Cette maison, je l’ai visitée des centaines de fois, dans mes rêves. Un pur chef d’œuvre d’architecture vu de l’extérieur, et tout aussi incroyable une fois à l’intérieur. Montée sur deux étages et entièrement faite de verre et d’acier, elle offre une vision à 360° époustouflante sur la capitale et la vie qui l’entoure. Intra-muros, certains s’y sentiraient épiés, moi je m’y sens parfaitement à l’aise et en sécurité. Tout en m’émerveillant d’une pièce à une autre, je déambule à la recherche du nouvel acquéreur avec qui j’ai rendez-vous. Alors que je suis subjuguée par le panorama qui s’offre à moi dès lors que j’atteins le balcon, je ressens une présence dans mon dos.

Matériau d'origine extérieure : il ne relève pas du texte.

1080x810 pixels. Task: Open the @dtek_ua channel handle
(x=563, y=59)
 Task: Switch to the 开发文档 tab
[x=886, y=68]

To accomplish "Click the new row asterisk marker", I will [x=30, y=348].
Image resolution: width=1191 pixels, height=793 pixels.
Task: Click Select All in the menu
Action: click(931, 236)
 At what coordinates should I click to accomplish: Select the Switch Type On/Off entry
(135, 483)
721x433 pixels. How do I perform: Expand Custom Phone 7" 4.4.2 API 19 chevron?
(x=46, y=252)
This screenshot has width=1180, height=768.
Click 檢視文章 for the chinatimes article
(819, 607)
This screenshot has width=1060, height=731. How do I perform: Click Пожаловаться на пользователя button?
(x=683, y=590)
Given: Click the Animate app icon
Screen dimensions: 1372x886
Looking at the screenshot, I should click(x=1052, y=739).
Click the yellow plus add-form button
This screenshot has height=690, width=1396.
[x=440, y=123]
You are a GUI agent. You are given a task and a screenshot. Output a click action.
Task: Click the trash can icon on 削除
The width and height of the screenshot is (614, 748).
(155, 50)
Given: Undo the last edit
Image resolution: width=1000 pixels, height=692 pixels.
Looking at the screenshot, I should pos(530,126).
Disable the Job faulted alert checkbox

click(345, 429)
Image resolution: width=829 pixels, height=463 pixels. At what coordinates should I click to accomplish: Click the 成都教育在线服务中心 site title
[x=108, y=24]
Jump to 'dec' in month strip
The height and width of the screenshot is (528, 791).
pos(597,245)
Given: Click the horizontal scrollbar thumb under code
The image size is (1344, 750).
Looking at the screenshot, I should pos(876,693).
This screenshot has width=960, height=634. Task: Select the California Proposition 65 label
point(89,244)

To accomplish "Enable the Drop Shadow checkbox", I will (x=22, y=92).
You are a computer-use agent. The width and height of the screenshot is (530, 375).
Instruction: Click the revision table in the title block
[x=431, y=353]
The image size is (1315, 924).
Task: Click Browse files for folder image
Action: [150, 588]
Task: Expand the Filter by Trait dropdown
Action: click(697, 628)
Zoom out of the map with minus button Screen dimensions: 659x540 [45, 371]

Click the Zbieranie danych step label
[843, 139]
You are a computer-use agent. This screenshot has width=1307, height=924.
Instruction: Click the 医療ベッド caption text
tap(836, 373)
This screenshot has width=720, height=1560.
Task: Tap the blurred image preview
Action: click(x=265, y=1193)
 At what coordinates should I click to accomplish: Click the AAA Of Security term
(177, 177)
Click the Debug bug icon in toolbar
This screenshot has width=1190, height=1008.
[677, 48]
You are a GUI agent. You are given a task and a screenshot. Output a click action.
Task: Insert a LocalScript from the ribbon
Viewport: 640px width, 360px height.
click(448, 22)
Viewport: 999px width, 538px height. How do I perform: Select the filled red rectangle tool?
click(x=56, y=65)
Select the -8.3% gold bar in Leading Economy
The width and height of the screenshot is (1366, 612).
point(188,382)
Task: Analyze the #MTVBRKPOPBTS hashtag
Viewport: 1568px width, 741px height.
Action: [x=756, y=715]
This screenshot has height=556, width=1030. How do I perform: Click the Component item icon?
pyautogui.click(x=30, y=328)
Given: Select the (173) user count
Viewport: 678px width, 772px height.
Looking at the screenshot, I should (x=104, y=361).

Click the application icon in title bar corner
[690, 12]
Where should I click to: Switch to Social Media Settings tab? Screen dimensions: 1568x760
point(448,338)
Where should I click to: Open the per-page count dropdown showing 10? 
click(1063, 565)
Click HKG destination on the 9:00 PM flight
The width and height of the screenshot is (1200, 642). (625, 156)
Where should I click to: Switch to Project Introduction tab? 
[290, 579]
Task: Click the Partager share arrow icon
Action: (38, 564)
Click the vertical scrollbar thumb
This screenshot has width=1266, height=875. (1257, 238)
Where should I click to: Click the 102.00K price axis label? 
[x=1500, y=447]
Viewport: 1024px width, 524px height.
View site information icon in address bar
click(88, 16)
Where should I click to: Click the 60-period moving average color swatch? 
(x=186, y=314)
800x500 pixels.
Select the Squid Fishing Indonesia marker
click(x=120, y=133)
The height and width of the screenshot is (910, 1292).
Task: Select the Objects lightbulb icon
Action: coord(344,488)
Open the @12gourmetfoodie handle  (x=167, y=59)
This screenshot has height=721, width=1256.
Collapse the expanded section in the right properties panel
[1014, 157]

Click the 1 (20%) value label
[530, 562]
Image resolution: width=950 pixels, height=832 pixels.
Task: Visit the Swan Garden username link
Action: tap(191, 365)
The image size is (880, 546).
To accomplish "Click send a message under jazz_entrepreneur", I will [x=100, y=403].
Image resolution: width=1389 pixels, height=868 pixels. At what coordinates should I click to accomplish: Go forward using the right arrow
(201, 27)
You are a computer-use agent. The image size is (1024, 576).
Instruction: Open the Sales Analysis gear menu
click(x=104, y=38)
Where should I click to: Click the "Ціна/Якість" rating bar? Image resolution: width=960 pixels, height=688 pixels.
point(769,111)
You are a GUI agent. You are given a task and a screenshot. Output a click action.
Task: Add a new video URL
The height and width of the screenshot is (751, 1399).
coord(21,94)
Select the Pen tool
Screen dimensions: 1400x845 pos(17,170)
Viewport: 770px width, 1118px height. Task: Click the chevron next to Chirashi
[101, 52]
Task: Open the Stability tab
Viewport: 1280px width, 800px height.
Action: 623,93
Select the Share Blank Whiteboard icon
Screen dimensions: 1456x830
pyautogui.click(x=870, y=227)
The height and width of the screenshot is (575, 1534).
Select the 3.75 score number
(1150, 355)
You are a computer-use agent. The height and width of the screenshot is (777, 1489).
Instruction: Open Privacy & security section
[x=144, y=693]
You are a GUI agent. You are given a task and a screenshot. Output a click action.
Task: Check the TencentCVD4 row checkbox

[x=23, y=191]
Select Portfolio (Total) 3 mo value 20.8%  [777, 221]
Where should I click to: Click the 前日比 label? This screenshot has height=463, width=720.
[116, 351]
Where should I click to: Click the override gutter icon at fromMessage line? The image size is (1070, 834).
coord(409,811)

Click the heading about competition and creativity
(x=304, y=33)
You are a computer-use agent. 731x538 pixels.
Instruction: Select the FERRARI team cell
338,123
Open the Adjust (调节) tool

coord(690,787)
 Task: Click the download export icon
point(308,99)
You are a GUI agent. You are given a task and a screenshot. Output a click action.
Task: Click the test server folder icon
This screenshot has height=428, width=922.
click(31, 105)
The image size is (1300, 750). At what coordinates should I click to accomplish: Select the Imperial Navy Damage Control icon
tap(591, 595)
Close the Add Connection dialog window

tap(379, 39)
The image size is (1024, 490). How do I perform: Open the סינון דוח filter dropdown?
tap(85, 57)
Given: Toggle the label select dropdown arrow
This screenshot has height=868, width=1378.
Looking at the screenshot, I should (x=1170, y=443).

— La vue est sublime, n’est-ce pas ?
Cette voix, je la reconnaîtrais entre mille. J’opère un demi-tour rapide, tremblante et quelque peu suffocante.
— Éva ?!
Comme si je venais de toucher un fil électrique, un courant me traverse de la tête aux pieds au moment où je me retrouve face à la femme qui hante mes pensées depuis des semaines.
— Bonjour, Andréa.
[…]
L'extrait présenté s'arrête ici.